SentinelLabs notes in their report that Metador is “managing carefully segmented infrastructure per victim, and quickly deploying intricate countermeasures in the presence of security solutions.”
The researchers discovered the new threat group after the victim organization deployed Singularity, SentinelOne’s extended detection and response (XDR) solution months after Metador compromised its network.
Thus, details about the initial infection vector are not available.

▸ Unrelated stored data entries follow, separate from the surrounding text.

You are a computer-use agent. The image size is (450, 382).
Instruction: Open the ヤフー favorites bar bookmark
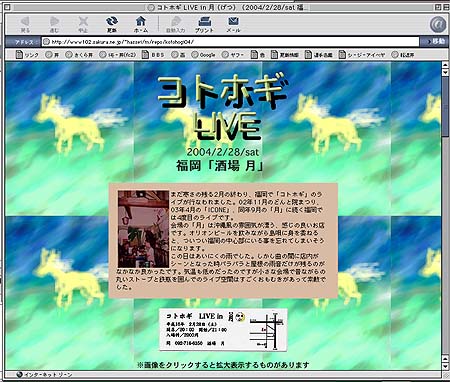[233, 55]
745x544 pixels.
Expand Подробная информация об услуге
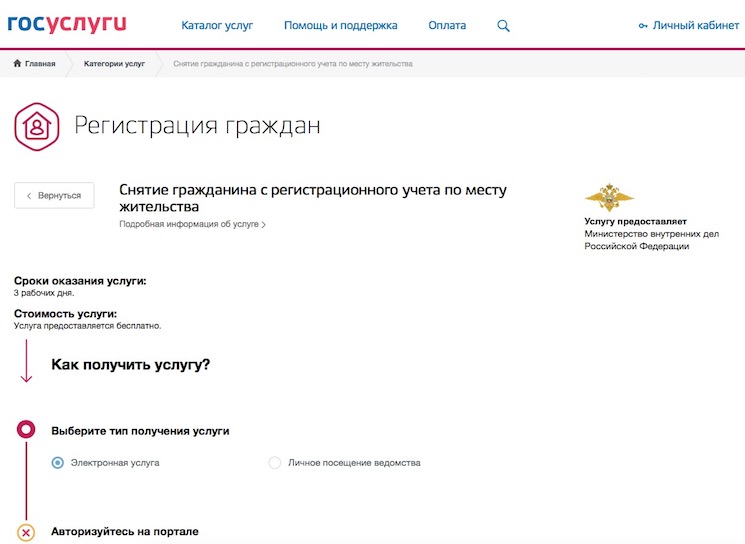pos(192,225)
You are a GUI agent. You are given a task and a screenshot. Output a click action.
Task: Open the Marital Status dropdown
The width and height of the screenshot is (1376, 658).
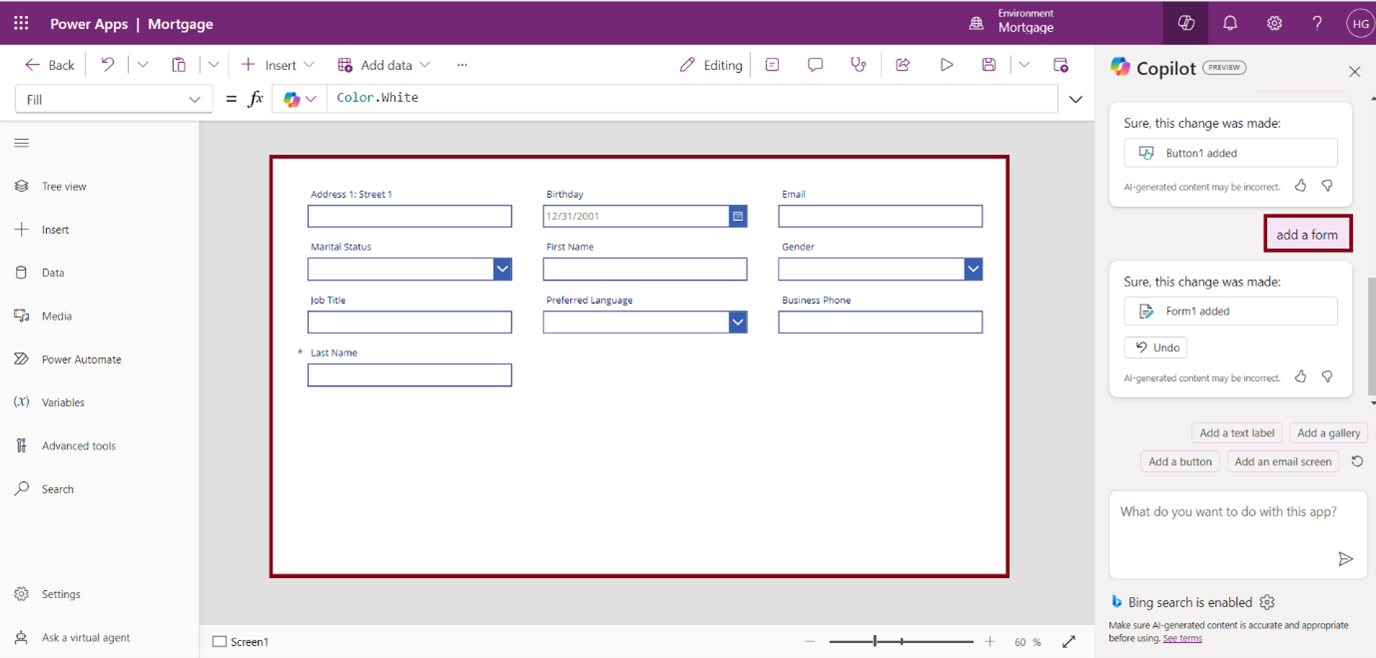(x=502, y=269)
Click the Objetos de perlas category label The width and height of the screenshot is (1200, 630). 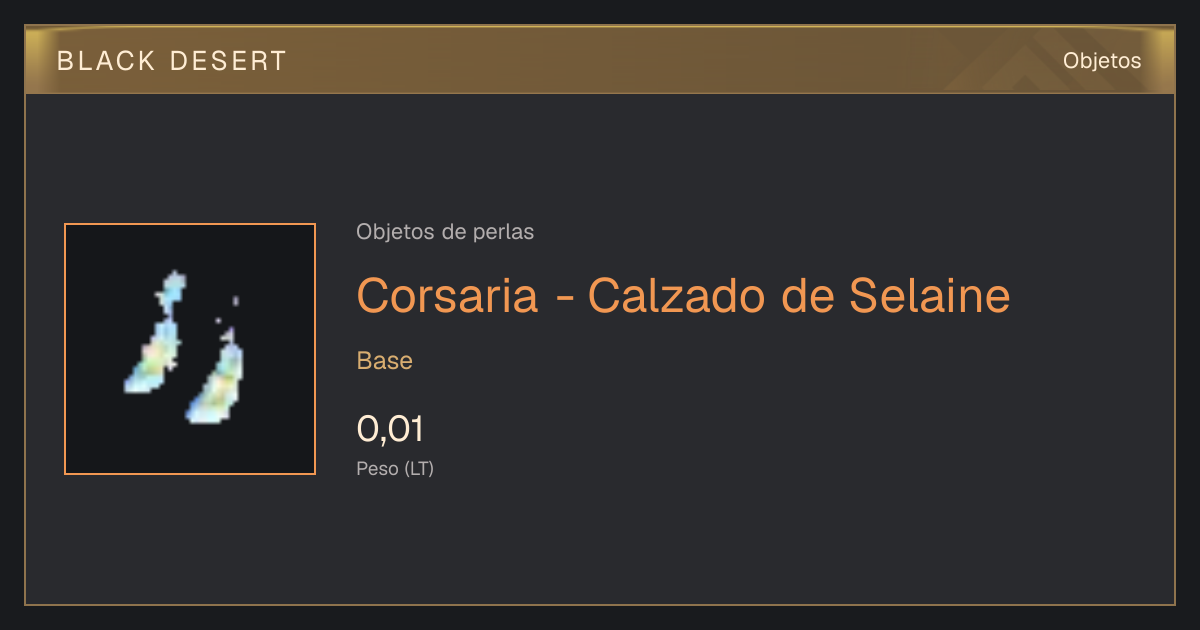pyautogui.click(x=445, y=232)
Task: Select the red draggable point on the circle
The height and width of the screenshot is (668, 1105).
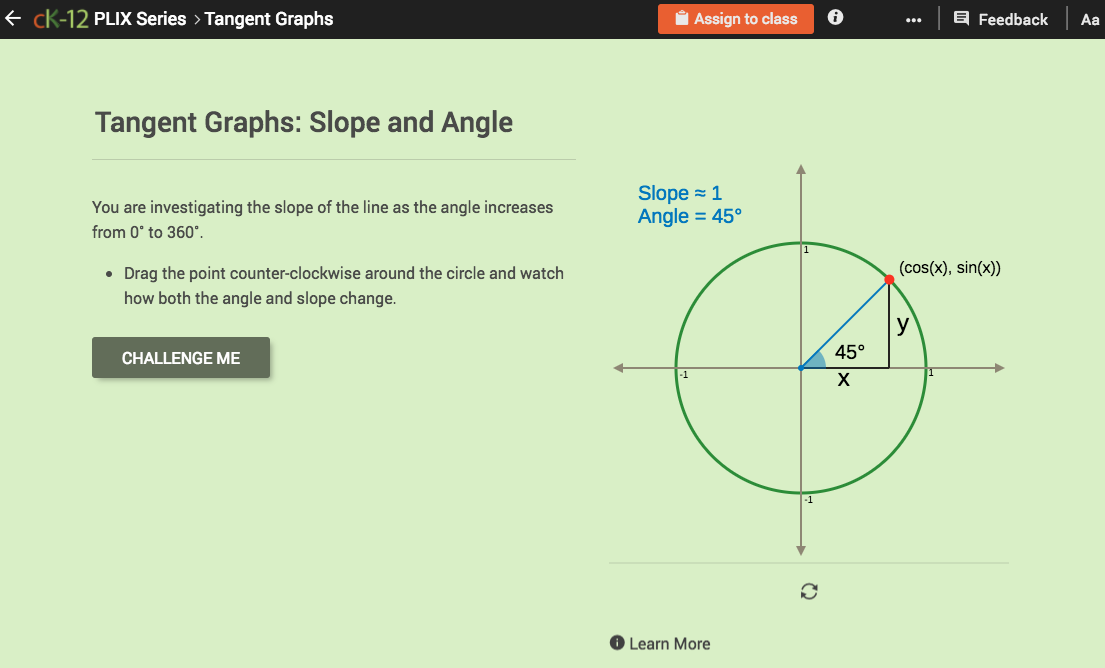Action: click(x=889, y=279)
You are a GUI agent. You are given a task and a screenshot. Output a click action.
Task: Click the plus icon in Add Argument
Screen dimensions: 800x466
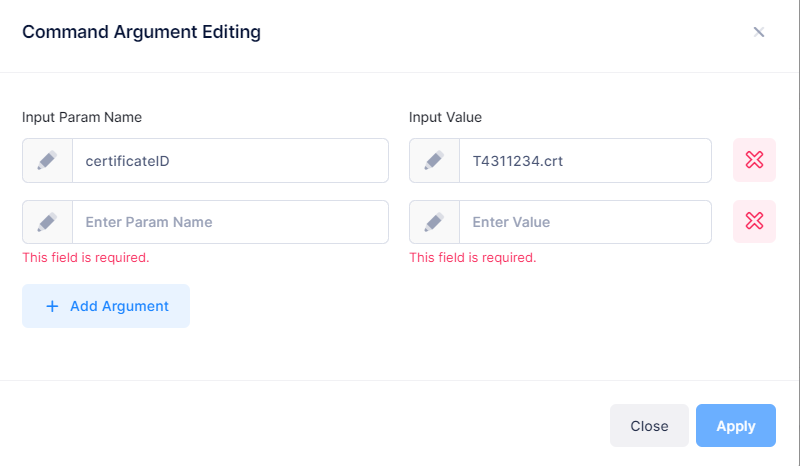pos(52,306)
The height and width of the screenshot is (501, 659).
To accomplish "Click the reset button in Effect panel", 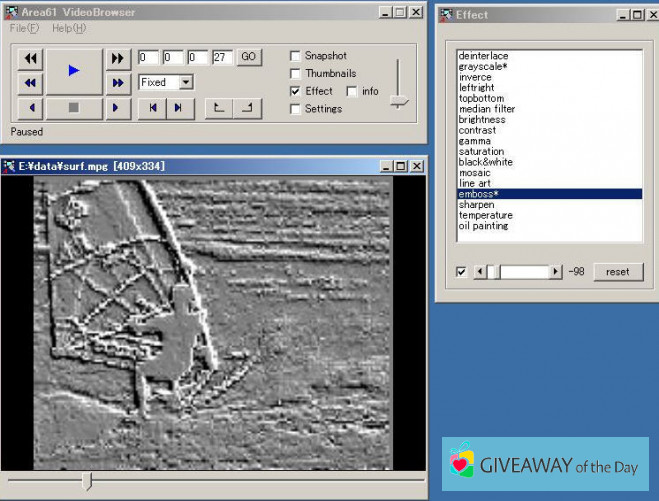I will [x=617, y=272].
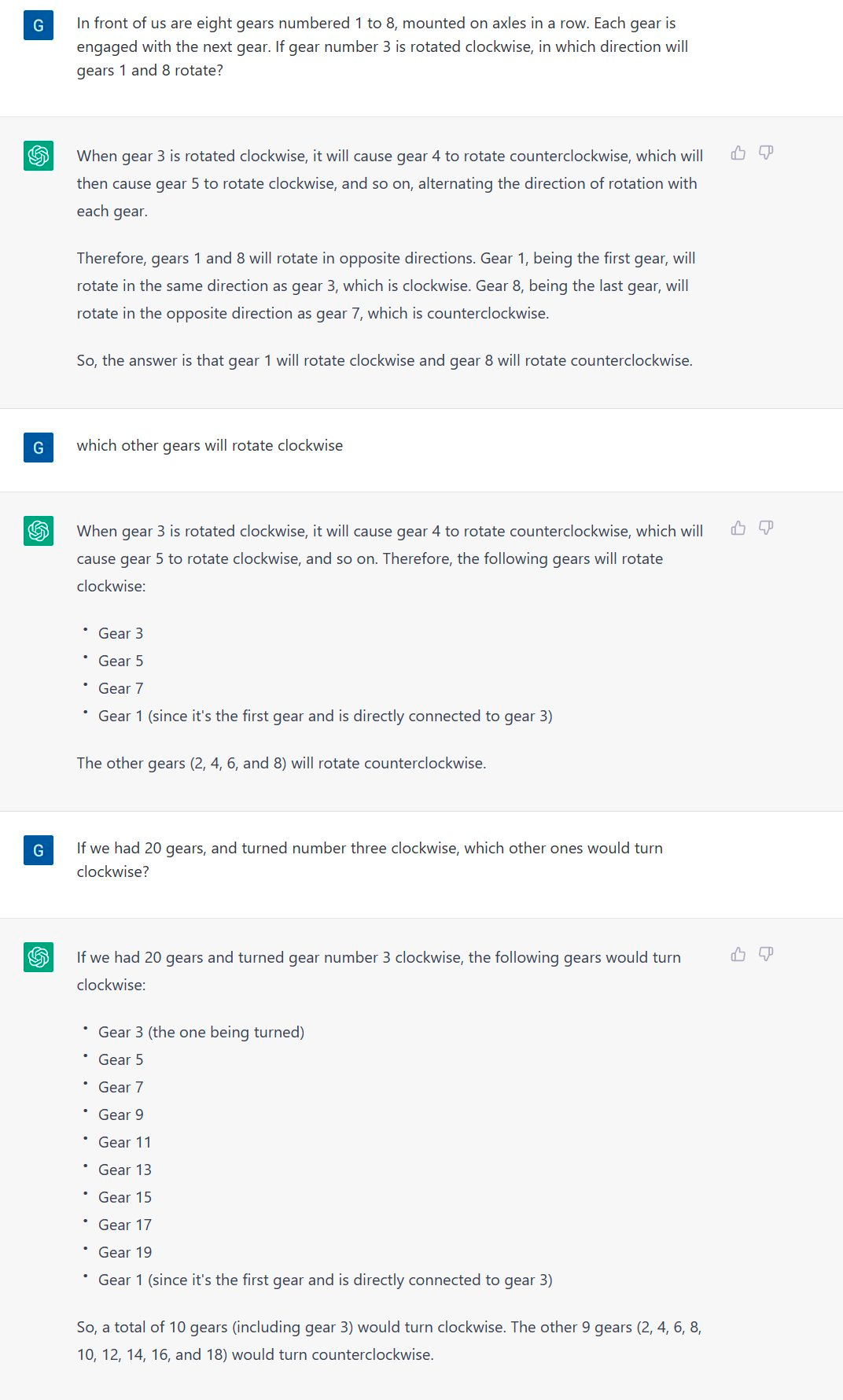
Task: Click the G avatar beside the "20 gears" question
Action: 39,850
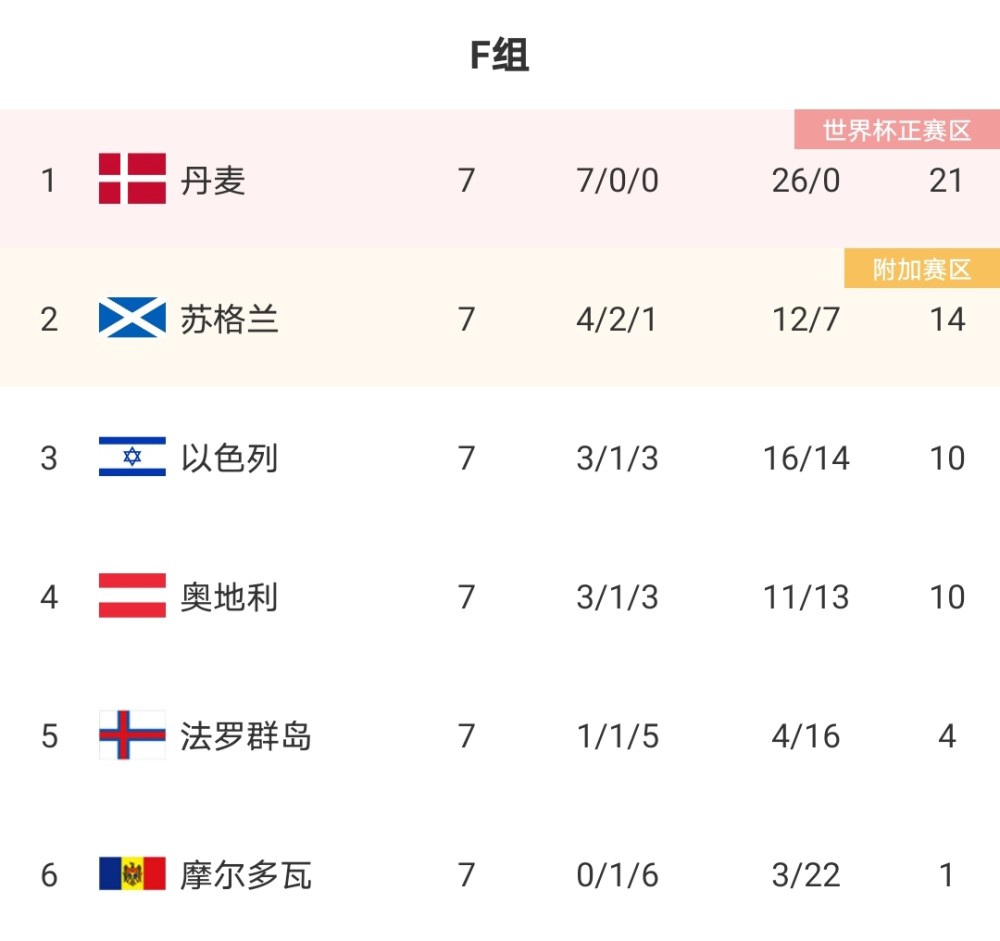Click the Austria flag icon
Image resolution: width=1000 pixels, height=941 pixels.
[x=132, y=595]
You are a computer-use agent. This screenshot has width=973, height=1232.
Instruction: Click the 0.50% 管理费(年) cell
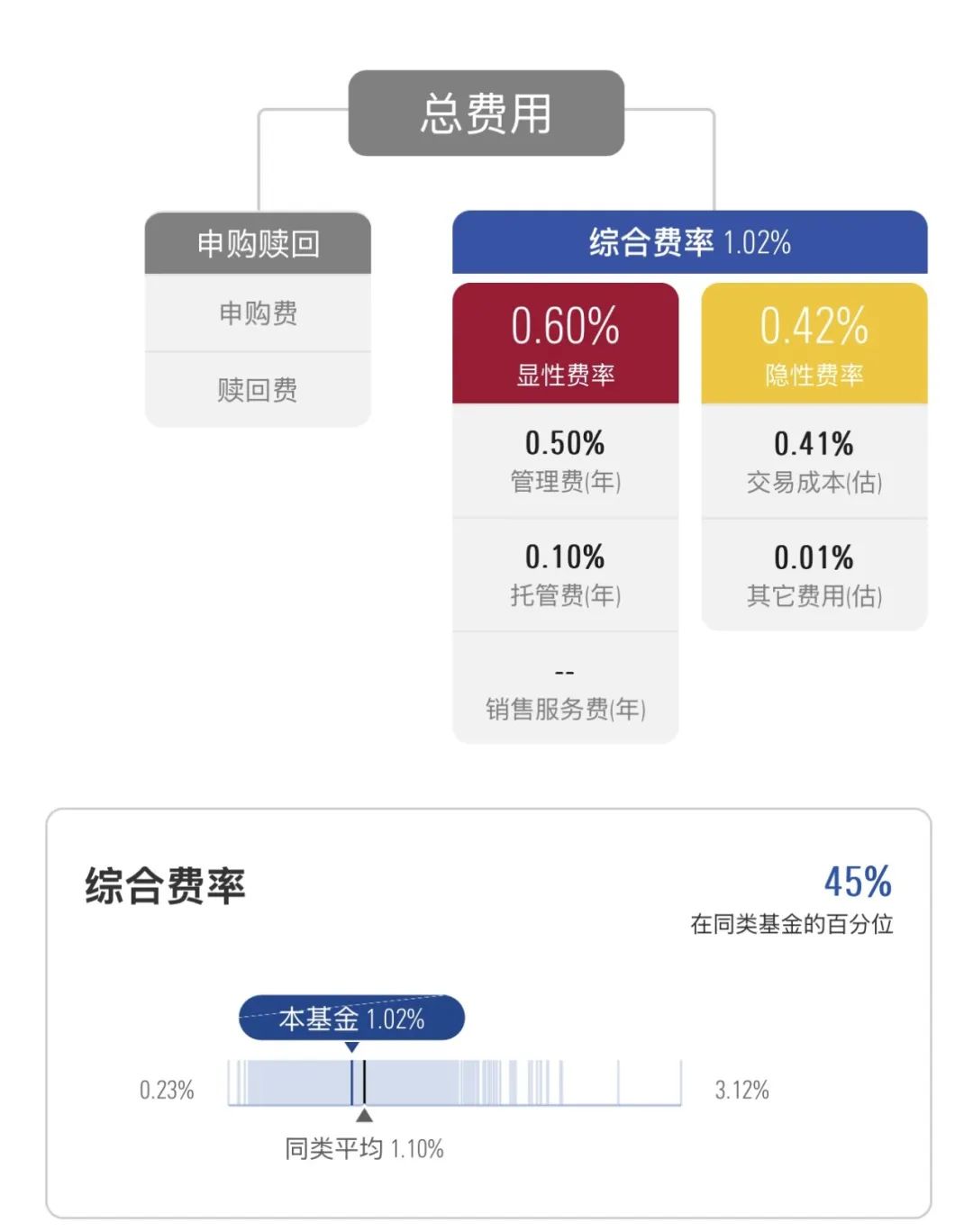click(x=565, y=461)
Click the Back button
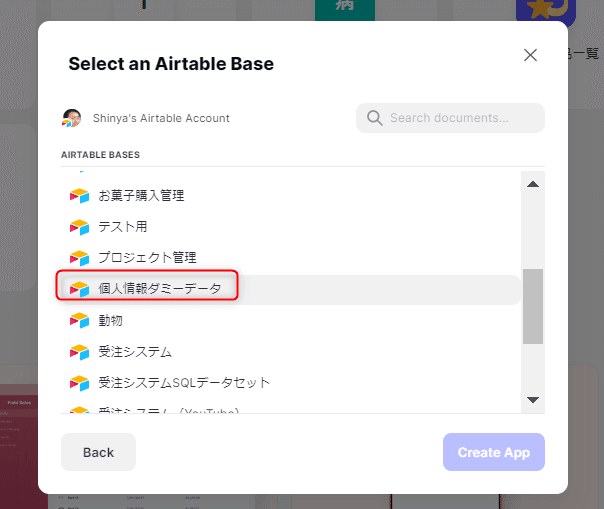Screen dimensions: 604x509 (x=98, y=452)
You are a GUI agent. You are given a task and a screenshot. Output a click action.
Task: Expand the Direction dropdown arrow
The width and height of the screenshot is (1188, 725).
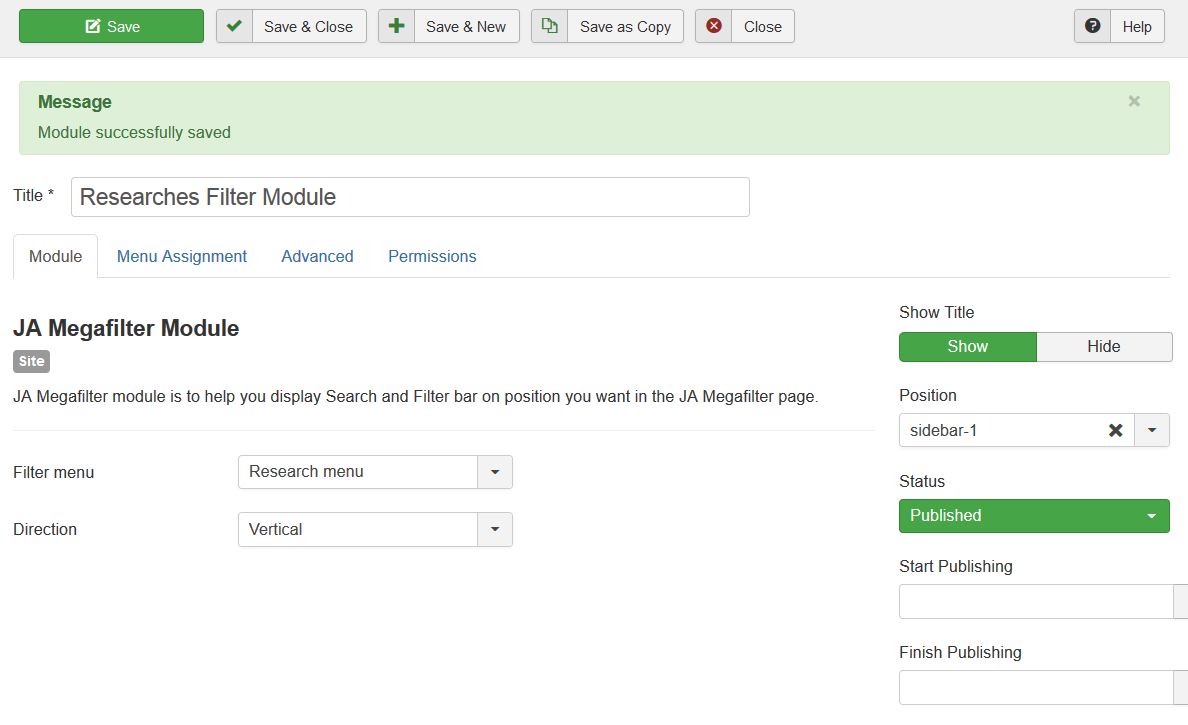(x=495, y=530)
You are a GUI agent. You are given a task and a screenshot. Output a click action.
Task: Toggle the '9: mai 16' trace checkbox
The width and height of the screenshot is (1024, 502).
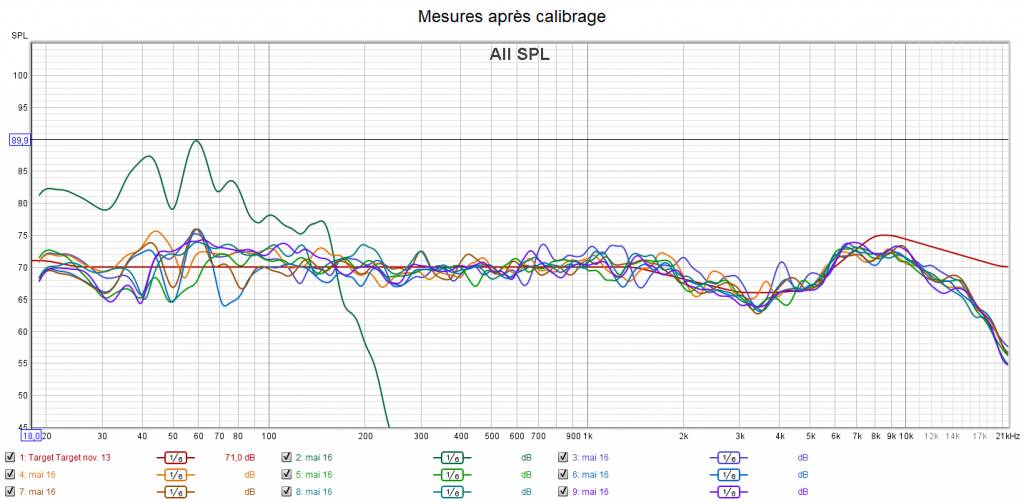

The two Windows-based malware frameworks, dubbed ‘metaMain’ and ‘Mafalda’, run in only in system memory, leaving no unencrypted trace on the compromised host.
The custom implants were decrypted and loaded in memory through “cdb.exe,” the debugging tool in Windows – used in this attack as a LoLBin (living-off-the land binary) – to decrypt and loading in memory the two custom ‘metaMain’, and ‘Mafalda’, two custom Windows malware frameworks.
Mafalda is a versatile implant that can accept up to 67 commands, while its multi-layered obfuscation makes it difficult to analyze in detail.
The commands include file operations, reading contents of directories, manipulate the registry, reconnaissance of the network and the system, and exfiltrating data to the command and control (C2) server.
Mafalda is likely developed by a dedicated team of authors, as SentinelLabs saw comments in the code addressed to the operators.
The metaMain implant is used for more “hands-on” operations, like taking screenshots, performing file actions, logging keyboard events, and supports arbitrary shellcode execution.
While the CBD approach was used in the observed case to initiate the execution flow, metMain supports additional methods described in greater detail in SentinelLabs’ technical report.
By digging deeper, the analysts found indications of a custom implant used for internal network bouncing named ‘Cryshell’ and an unnamed Linux tool that steals data from workstations and channels them back to Mafalda.
SentinelLabs isn’t sure if Cryshell and the Linux implant are different but underscore a difference in the port-knocking and handshake procedure during authentication with Mafalda, pointing to two distinct tools.
The custom implants and strict segmentation of the attack infrastructure (using a single IP address per victim and malware build) makes tracking Metador particularly challenging.
Combined with the use of malware that runs entirely in memory and LoLBins, this allows the threat actor to stay hidden on victim networks for long periods without raising the suspicion of a compromise.
However, despite these difficulties, SentinelLabs’ investigation revealed that some metaMain samples dated since late December 2020, according to the timestamp in the execution log.
Moreover, the complexity of the malware and its active development point to a well-resourced group that can improve the tools further.
The researchers also found that the developers had documented the malware frameworks and provided “guidance for a separate group of operators.”
Clues in the language used indicate that the developers are fluent in English, each with their indiosyncrasies; however the developer team is likely to have non-native English speakers. Spanish was also present in the code for Mafalda, referencing the homonymous cartoon in Argentina.
Based on the documentation for Mafalda’s commands, it appears that a dedicated team develops the malware and a different group is operating it.
Linguistic and cultural breadcrumbs are insufficient for clear attribution in this case. However, SentinelLabs researchers theorize that behind Metador is “a high-end contractor arrangement,” like one typical for a nation-state operation.